While Columbia University students basked in 77 degree temperatures today, several notable scholars and colleagues of Vaclav Havel (1936-2011) gathered at an event on campus to remember the life and impact of the renowned playwright, dissident, and president of Czechoslovakia and the Czech Republic. The discussion included Havel’s involvement in the Charter 77 movement, which led to the 1989 Velvet revolution and the end of the communist regime in Czechoslovakia.

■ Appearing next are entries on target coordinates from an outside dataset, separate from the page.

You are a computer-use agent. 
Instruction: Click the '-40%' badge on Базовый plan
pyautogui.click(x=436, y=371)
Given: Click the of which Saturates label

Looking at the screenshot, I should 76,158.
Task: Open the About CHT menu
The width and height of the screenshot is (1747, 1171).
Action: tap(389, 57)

Commenting in March 1986, on Charter 77, Havel wrote: “Charter 77 is neither left-wing nor right wing…as a civic initiative that is politically undefined and does not seek to implement a political program of its own, it is—if I may say so—‘above’ it all, or, to put it more modestly, outside it all. It is concerned with truth, with a truthful description of conditions, and with a free and objective criticism of those conditions. Which means that it is and must be concerned with truth no matter whom the truth favors.”

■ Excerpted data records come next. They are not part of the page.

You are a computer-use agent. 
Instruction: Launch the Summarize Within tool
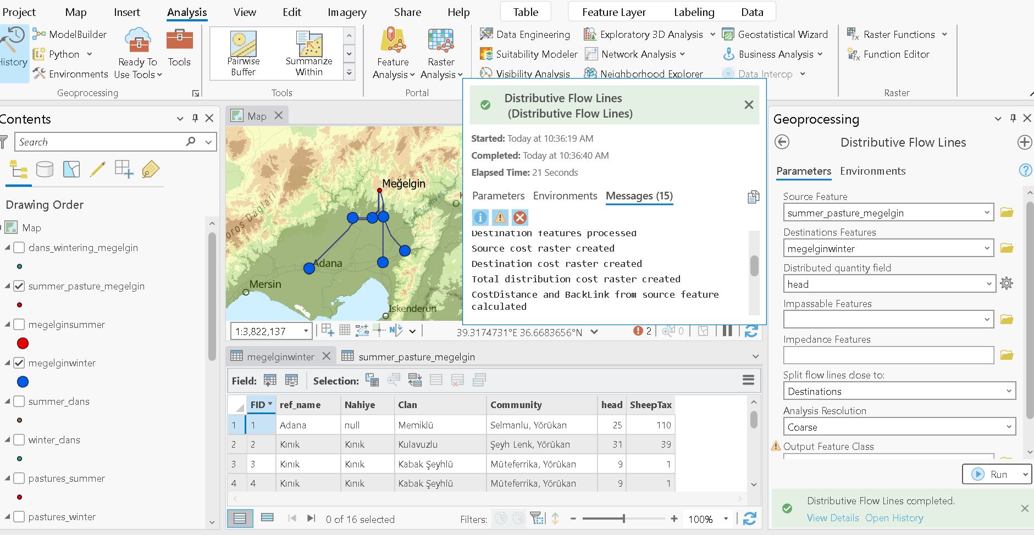308,52
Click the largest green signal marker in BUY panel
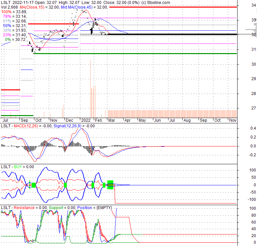Image resolution: width=257 pixels, height=246 pixels. click(x=110, y=184)
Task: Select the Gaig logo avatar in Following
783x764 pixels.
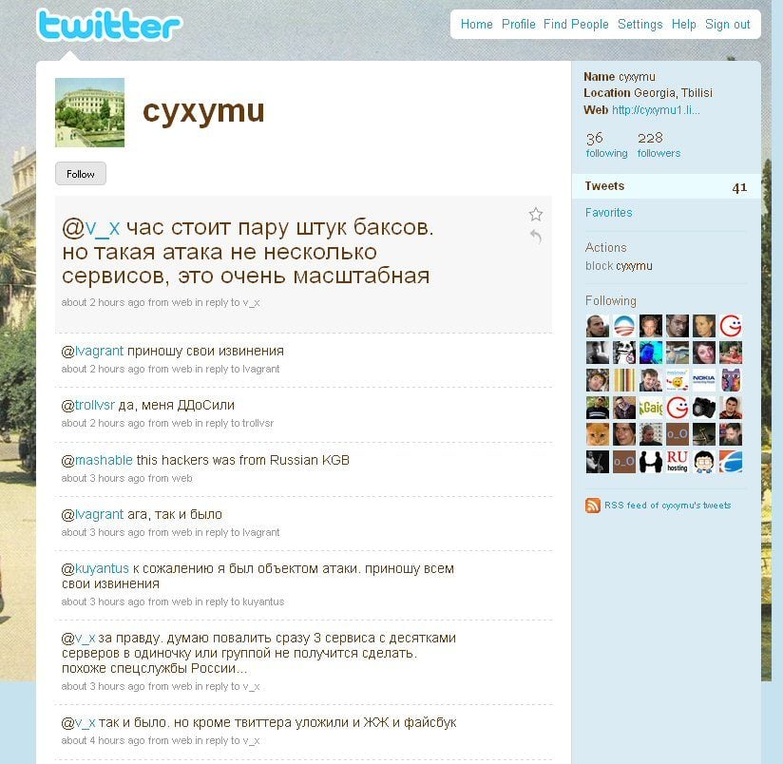Action: [x=651, y=407]
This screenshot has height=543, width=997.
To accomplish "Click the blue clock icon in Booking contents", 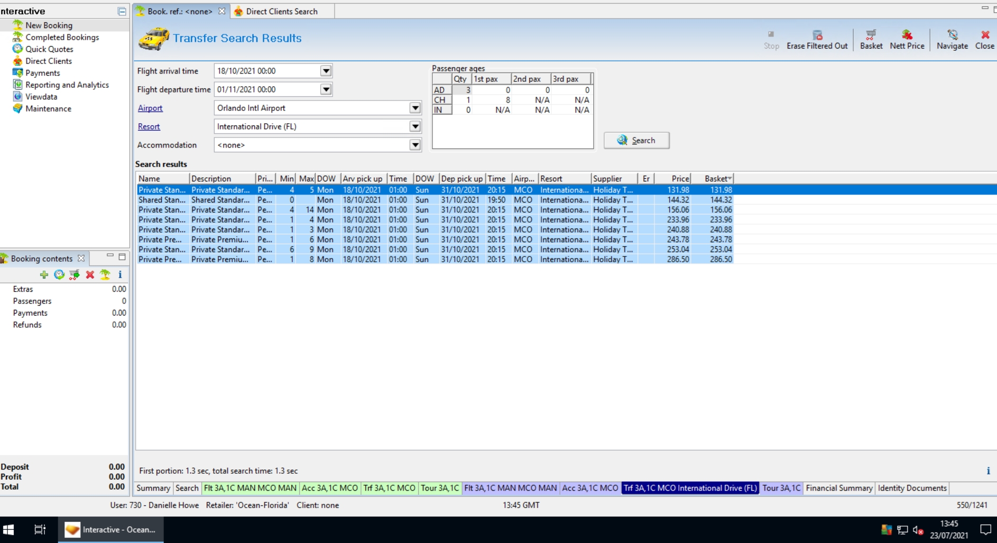I will click(59, 274).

Havel adds, in his 3/86 letter, that Charter 77 is “not a secret branch of the Husak regime” and “not a secret Czechoslovak branch of the Reagan administration,” but rather “the Charter recognizes only a single authority, and that is the authority of truth and the authority of the conscience that demands that it speak the truth.”
One of the guest speakers, Jacques Rupnik, referred to the situation in Central Europe today as one of “identity and sovereignty” with the “hardening of identity politics,” and not what Havel had in mind 25 years ago. Michael Krauss said that Havel was skeptical of modern democracy’s ability to deliver (a healthy society), with political parties acting not as vehicles of the common good but as dividers of citizens.
In 1989 Vaclev Havel was awarded the German Peace Prize of the German Booksellers Association. It was presented to him in absentia, at the Frankfurt Book Fair on October 15, 1989. His remarks, read by Maximilian Schell, titled: A Word About Words included:
“It is not hard to demonstrate that all the main threats confronting the world today, from atomic war and ecological disaster to a catastrophic collapse of society and civilization—by which I mean the widening gulf between rich and poor individuals and nations—have hidden deep within them a single root cause: the imperceptible transformation of what was originally a humble message into an arrogant one.”
For happiness and peace to be realized in society, a culture of freedom is needed, and for that truthfulness is essential. The hardest truth to live is humility, which doesn’t mean being humiliated. In Havel’s 1990 New Year’s Address, his first major public address as president of Czechoslovakia, he suggested: “Our main enemy today is our own bad traits: indifference to the common good; vanity; personal ambition; selfishness; and rivalry. The main struggle will have to be fought on this field.”